O cardeal Sarah afirma que existe um vínculo ontológico-sacramental entre o sacerdócio e o celibato, e que qualquer enfraquecimento desse vínculo poria em causa o magistério do Concílio e de Paulo VI, João Paulo II e Bento XVI. Essas afirmações fazem parte do repertório tradicionalista – ou fundamentalista – de defesa do celibato e de sua lei. Para bispos, padres e diáconos, não havia outra lei na Igreja antiga senão a da monogamia, o que obviamente implicava fidelidade. Nos primeiros três séculos, a maioria dos ministros ordenados eram casados.
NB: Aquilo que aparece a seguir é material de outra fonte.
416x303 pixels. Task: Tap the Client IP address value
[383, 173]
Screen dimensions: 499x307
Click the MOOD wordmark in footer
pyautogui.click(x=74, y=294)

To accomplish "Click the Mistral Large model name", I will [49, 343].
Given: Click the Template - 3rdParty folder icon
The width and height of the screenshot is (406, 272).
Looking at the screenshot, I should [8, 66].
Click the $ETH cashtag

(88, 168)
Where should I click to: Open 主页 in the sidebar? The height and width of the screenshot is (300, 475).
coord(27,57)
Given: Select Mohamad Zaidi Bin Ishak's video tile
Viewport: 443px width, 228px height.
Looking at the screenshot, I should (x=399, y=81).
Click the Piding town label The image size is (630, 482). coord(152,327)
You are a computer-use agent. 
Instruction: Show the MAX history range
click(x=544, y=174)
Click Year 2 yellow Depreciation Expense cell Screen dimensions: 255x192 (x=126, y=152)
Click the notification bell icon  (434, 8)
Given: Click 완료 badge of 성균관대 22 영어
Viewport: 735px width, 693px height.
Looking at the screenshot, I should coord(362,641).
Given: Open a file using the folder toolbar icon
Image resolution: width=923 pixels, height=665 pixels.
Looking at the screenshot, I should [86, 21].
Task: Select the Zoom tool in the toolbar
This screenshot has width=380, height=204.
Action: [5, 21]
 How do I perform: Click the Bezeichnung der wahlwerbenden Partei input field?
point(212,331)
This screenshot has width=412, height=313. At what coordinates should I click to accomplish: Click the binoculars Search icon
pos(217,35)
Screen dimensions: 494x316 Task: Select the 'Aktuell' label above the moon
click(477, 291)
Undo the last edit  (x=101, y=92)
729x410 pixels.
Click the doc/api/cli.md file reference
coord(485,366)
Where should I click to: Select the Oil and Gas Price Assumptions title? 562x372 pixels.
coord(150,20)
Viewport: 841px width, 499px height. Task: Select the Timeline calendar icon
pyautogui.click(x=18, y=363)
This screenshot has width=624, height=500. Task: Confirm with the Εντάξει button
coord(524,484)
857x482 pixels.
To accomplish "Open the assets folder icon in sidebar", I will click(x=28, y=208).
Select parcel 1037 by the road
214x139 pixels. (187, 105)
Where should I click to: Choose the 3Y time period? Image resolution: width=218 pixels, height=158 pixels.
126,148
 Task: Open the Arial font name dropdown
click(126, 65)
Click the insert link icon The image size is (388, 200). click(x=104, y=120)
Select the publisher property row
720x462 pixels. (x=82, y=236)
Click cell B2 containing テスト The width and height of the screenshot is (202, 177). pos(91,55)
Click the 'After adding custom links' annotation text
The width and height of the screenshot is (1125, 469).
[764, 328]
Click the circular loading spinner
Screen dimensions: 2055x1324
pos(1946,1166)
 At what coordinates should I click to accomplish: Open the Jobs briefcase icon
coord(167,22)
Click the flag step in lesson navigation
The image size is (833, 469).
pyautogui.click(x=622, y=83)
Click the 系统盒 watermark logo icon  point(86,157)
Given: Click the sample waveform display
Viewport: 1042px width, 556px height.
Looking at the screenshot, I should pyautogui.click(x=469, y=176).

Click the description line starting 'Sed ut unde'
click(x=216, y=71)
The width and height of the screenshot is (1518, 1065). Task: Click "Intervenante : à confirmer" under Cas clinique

Os argumentos a favor da obrigação de se abster da atividade sexual são interpretações tendenciosas de uma concepção helenística totalmente alheia à religião bíblica, a Jesus e a Paulo. Mas, progressivamente, normas específicas foram impostas, como a lei da continência, até que, no século XII, se chegou à proibição de ordenar homens casados e de que padres casassem. A lei do celibato foi aprovada pelo Segundo Concílio de Latrão (1139) e confirmada pelo IV (1213).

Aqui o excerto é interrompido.